***** Supplied data *****

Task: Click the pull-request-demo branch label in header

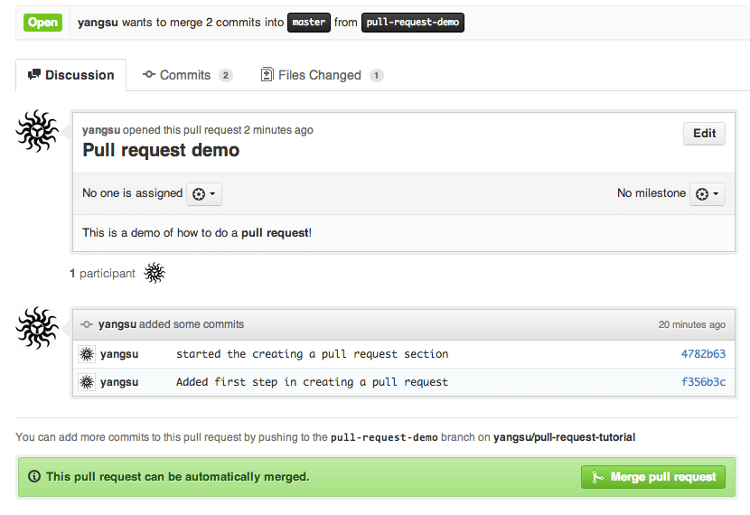Action: (x=412, y=22)
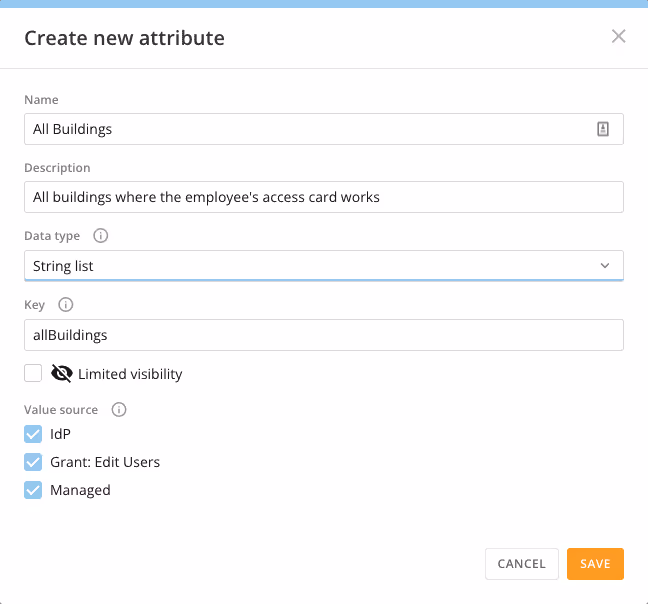Close the Create new attribute dialog
This screenshot has height=604, width=648.
(618, 36)
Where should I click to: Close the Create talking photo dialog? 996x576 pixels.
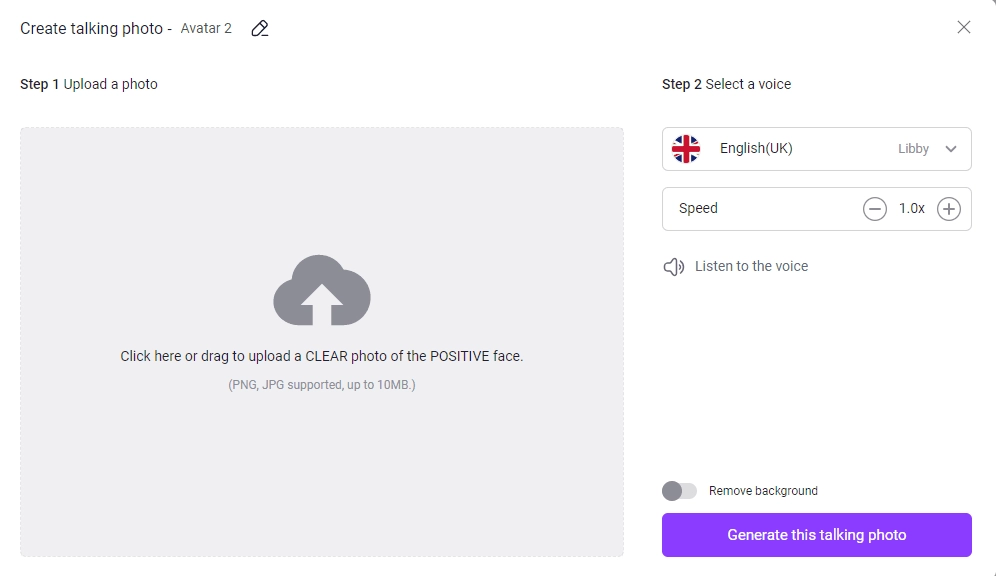(x=964, y=27)
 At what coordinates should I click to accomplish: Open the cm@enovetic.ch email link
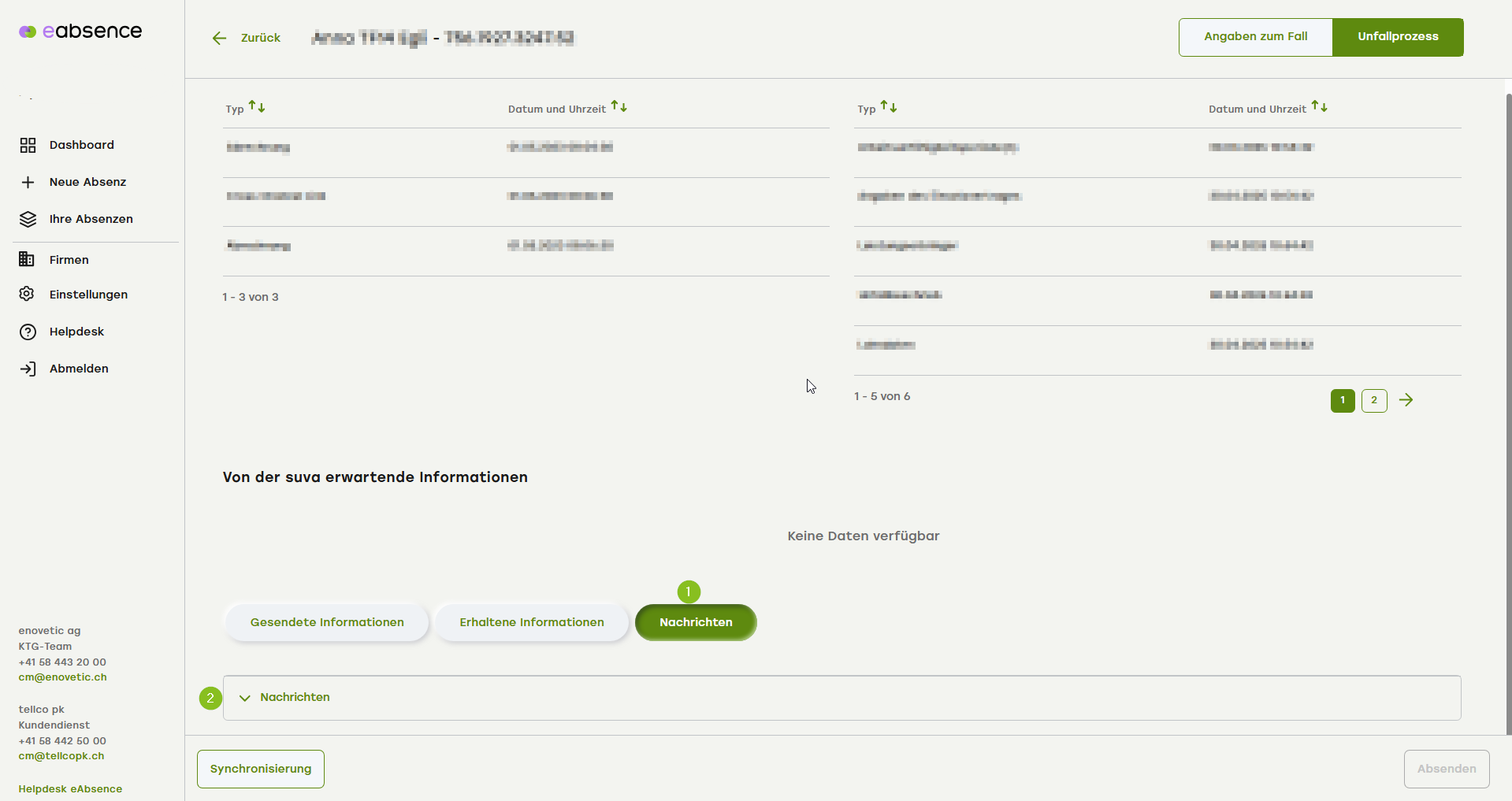[x=62, y=677]
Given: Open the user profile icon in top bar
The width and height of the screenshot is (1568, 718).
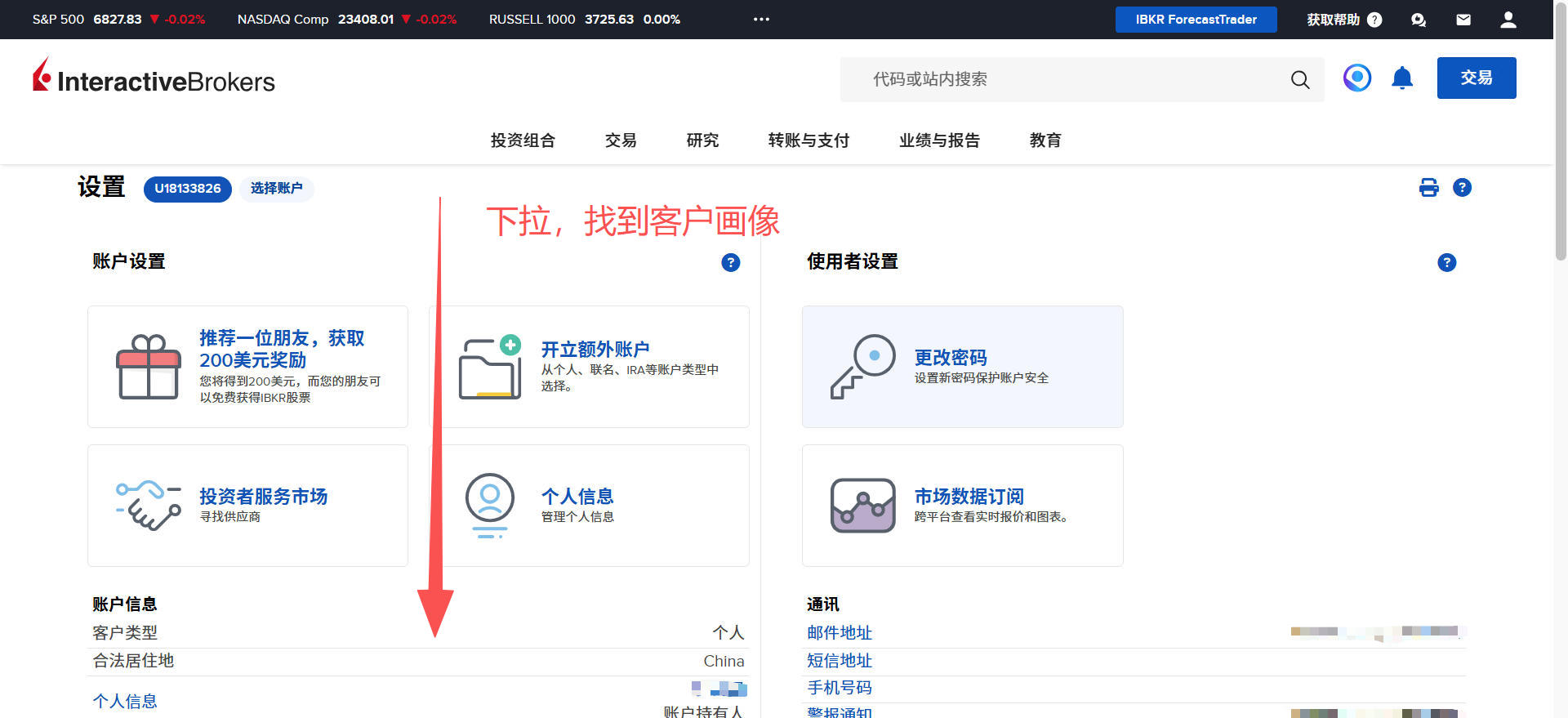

*****

Task goal: Set out the material once more, exact in every line, with no images.

Written solution:
Task: Click the pull-request-demo branch label in header

Action: (x=412, y=22)
Close the Create new attribute dialog
This screenshot has height=604, width=648.
(618, 36)
Where should I click to: Close the Create talking photo dialog? 996x576 pixels.
(x=964, y=27)
 At what coordinates should I click to accomplish: Open the cm@enovetic.ch email link
[x=62, y=677]
Given: Open the user profile icon in top bar
The width and height of the screenshot is (1568, 718).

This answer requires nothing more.